Kedua, dalam konteks pendekatan budaya, Islam Indonesia sejak awal dibawa masuk dengan corak akulturatif: mengindonesiakan Islam, bukan mengislamkan Indonesia. Karena itu, Islam kemudian menjadi bagian dari tradisi Indonesia, bukan justru Indonesia dipaksa menjadi bagian dari "dinasti" Islam. Kita jeli dalam memisahkan antara ajaran Islam dan budaya Arab untuk kemudian menyerap Islamnya saja dan mengakulturasikannya dengan budaya Indonesia. Dengan demikian, sebagaimana dikemukakan sejarawan Azyumardi Azra, Islam Indonesia yang terbentuk adalah Islam yang berbunga-bunga (flowery Islam): bunga-bunganya berupa budaya dan kearifan lokal Indonesia yang hampir bisa ditemui di setiap ajaran atau ritual Islam kita, dan tentunya tanpa mengubah sedikit pun substansi ajaran Islamnya.

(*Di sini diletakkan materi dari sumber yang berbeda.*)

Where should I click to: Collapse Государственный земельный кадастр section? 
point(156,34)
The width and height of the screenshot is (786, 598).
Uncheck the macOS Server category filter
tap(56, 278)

Berbeda dengan Islam Timur Tengah yang gersang.
Dua pendekatan itulah yang, walaupun telah begitu apik dan gagah disampaikan oleh Presiden Jokowi, belum terlihat dan terasa implementasinya. Justru pendekatan hukumlah yang kian tampak sedang serius digarap oleh Menteri Agama Lukman Hakim Saifudin berupa pembentukan RUU Perlindungan Umat Beragama. Tentu, pendekatan hukum itu penting sebagai perangkat perlindungan akhir bagi kasus-kasus kekerasan agama. Namun kita mendesak butuh dua pendekatan itu agar kita bukan terus menindak kasus, melainkan mengantisipasi penyebab dan akar-akar munculnya.